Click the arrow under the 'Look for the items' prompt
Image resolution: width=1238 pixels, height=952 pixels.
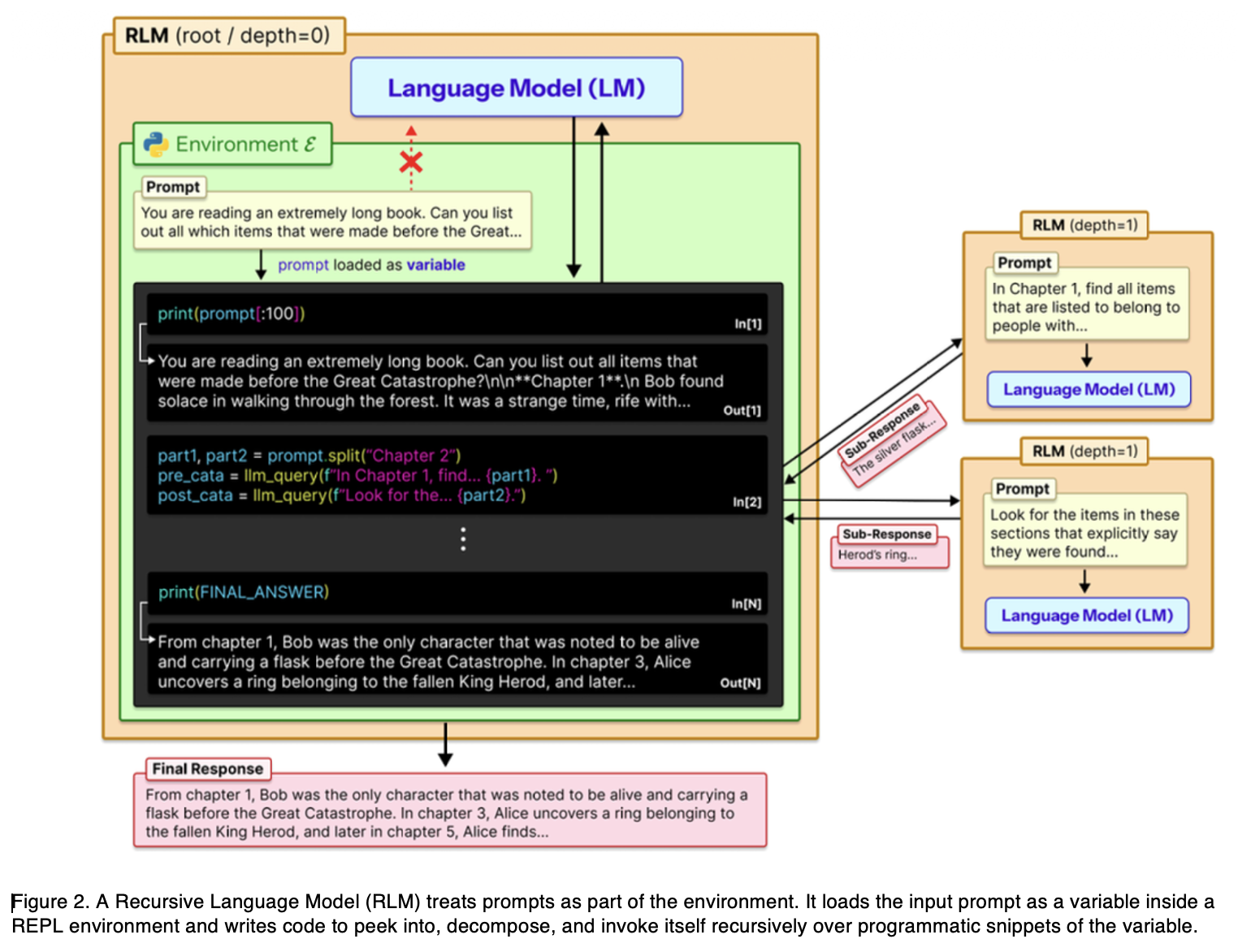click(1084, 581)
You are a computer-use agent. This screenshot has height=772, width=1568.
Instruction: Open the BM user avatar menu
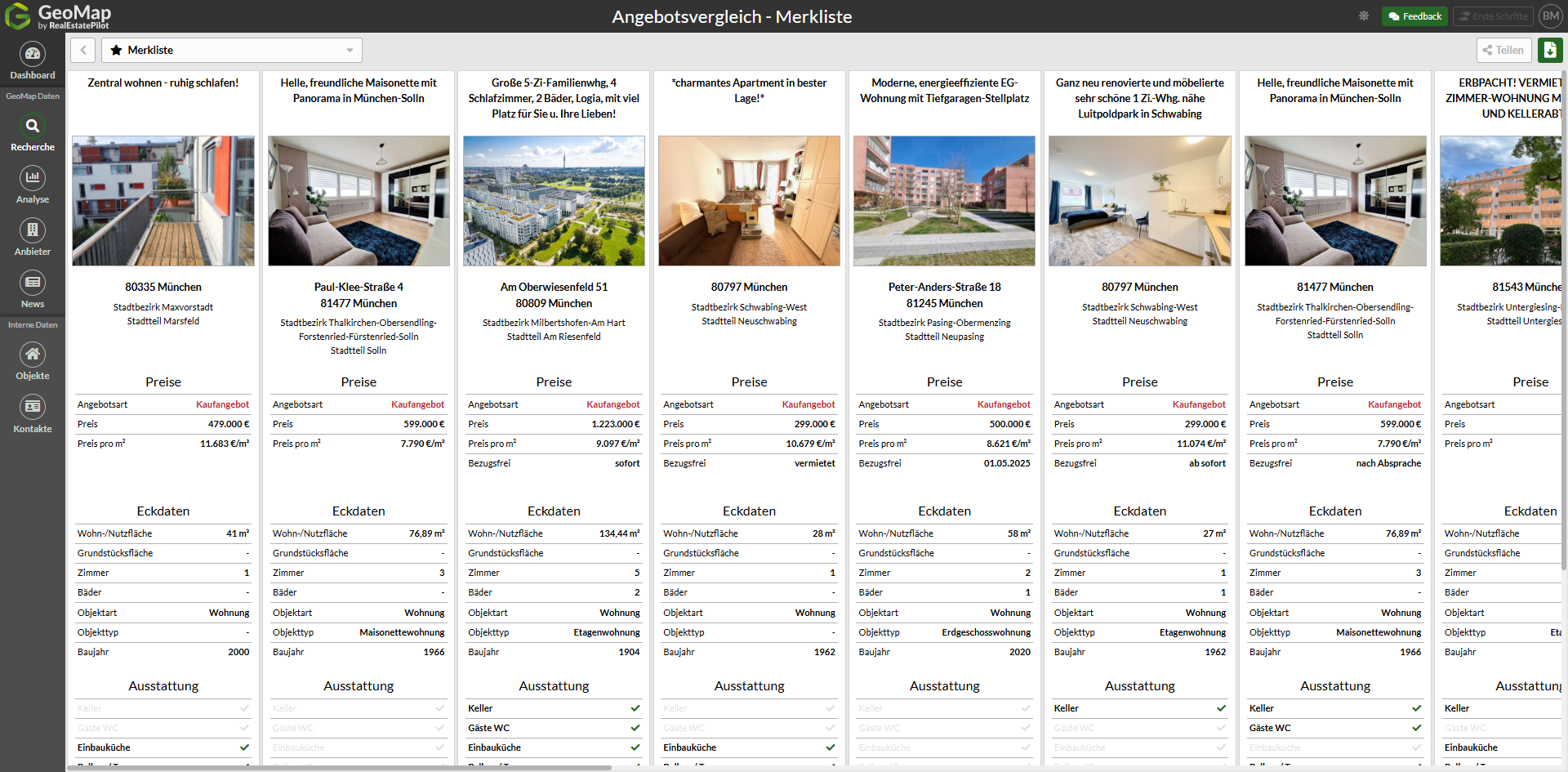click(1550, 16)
■ ■ ■ ■ ■ ■ ■
• **Work request**
I'd like the material above repeated exactly, with the pictures omitted.

• **Solution to this exercise**
Click the arrow under the 'Look for the items' prompt
Image resolution: width=1238 pixels, height=952 pixels.
click(1084, 581)
You are a computer-use agent. This screenshot has height=772, width=1568.
Instruction: Open the BM user avatar menu
click(1550, 16)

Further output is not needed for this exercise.